DENVER -- During last month's General Managers Meetings in Scottsdale, Ariz., Rockies general manager Jeff Bridich's meeting with representatives of free agent Ian Desmond was part brainstorming and part destiny.
The conversation worked its way around to the Rockies' opening at first base. Weeks of talks led to Tuesday, when the Rockies and Desmond made official a five-year, $70 million contract.
It turned out Desmond, in talks with agent Brodie Van Wagenen of CAA, was a step ahead and let it be known he wasn't afraid of moving to first base. When told of the Rockies' need, Desmond said he was willing to handle first -- a position he not only has never played in the Majors or pro ball, but one he doesn't recall ever playing -- to be a part of the rising club.
"They're close," said Desmond, 31, an All-Star in center field with the Rangers this past season after playing shortstop for the Nationals 2009-15. "That's an industry-wide consensus. Ownership and management are committed to turning that corner. I'm right there with them on board."
Desmond arrives with a reputation as a leader, having been on three division champions in the past five seasons. Bridich said people in the industry have sung Desmond's praises "without much prodding or intervention." But Desmond, who joins right fielder Carlos Gonzalez and left fielder Gerardo Parra as the only position players to have appeared in the postseason, said his philosophy is to "get in where you fit in, and over time we'll see how that goes."
After batting .285 with 22 home runs and 86 RBIs in 156 games for the Rangers in 2016, Desmond will play his home games at Coors Field -- where he is a .379 career hitter with a 1.016 OPS, three home runs and 18 RBIs in 23 games.
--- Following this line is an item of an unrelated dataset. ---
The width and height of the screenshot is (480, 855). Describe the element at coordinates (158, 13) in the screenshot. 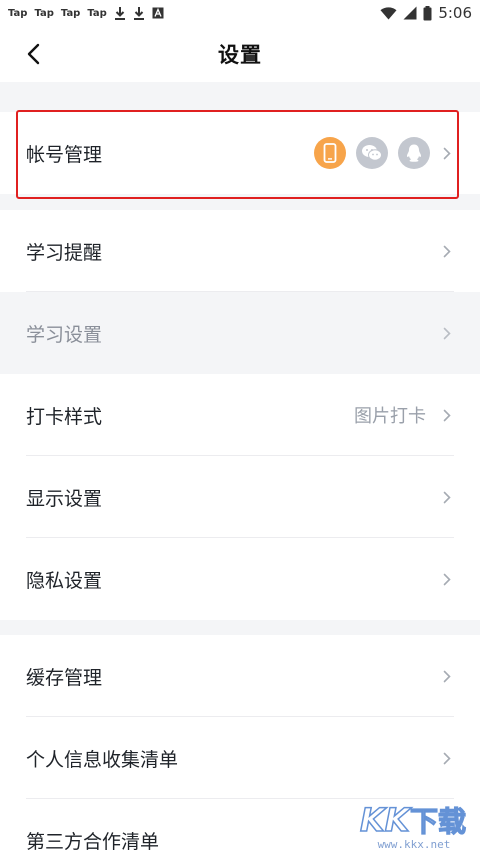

Desmond's right-handed bat helps balance a lineup that already has Nolan Arenado, who has tied for the National League lead in home runs the past two seasons; shortstop Trevor Story, who homered 27 times in 91 games as a rookie in 2016; and DJ LeMahieu, the defending NL batting champion. There is lefty production from center fielder Charlie Blackmon, who led Major League leadoff hitters in home runs with 29 and NL leadoff hitters in OPS at .935, and Gonzalez, who has hit 65 home runs over the last two seasons.
Desmond won three NL Louisville Silver Slugger Awards at shortstop for the Nationals from 2012-14. Although he is not the traditional corner infield power bat, the Rockies receive above-average power and run production at other spots. Also, Desmond's athletic ability could be a defensive boon.
Because of the strain Coors Field games puts on the Rockies' bullpen, Colorado often carries one more reliever than most clubs. It increases the need for versatility, which is why Story played third and second in the Minors, Parra was introduced to first base during last season and Gonzalez began experimenting at the spot last spring. Catcher Tony Wolters was drafted as a middle infielder and played there in a pinch this past season.
While Desmond is playing first, it's possible over the life of the contract to see him in the middle infield or the outfield. Bridich noted that the game is headed in that direction, and the Rockies need to be proactive.
"A couple of years ago, we started talking about versatility and athleticism becoming a priority for this organization, along with getting veterans of character," Bridich said. "[Desmond] represents all of that, and that is the exciting thing."
News of the agreement brought rumors the Rockies could trade Blackmon, pursue a first baseman through trade or free agency and put Desmond in center. But Bridich said that would be a departure from the way he envisions the roster.
"We're focused right now on we signed Ian to be our first baseman, and there's been way too much conversation, there's been way too much talking and planning for us to say otherwise right now," said Bridich, who said the key focus after signing Desmond is to improve a bullpen that struggled in 2016.
A free agent for the first time last offseason, Desmond ended up signing a one-year, $8 million contract with the Rangers, under other representation, after Spring Training had begun. He learned left field, then switched to center during the season.
The ability to handle the middle of the infield and the experience in center makes Desmond a potentially athletic first baseman who could give new manager Bud Black freedom in defensive position for a team that, under Bridich, believes in extreme shifts. But that's down the road.
At home in Florida, Desmond has been practicing first base with Rockies Minor Leaguer Corelle Prime -- a player Desmond took under his wing in the past. Desmond said he has to learn the position before being counted on to revolutionize it.
"I'm not going to come out claiming I'm going to be Don Mattingly," Desmond said with a smile. "I'm going to work hard. That's going to be my goal. We'll see how it goes."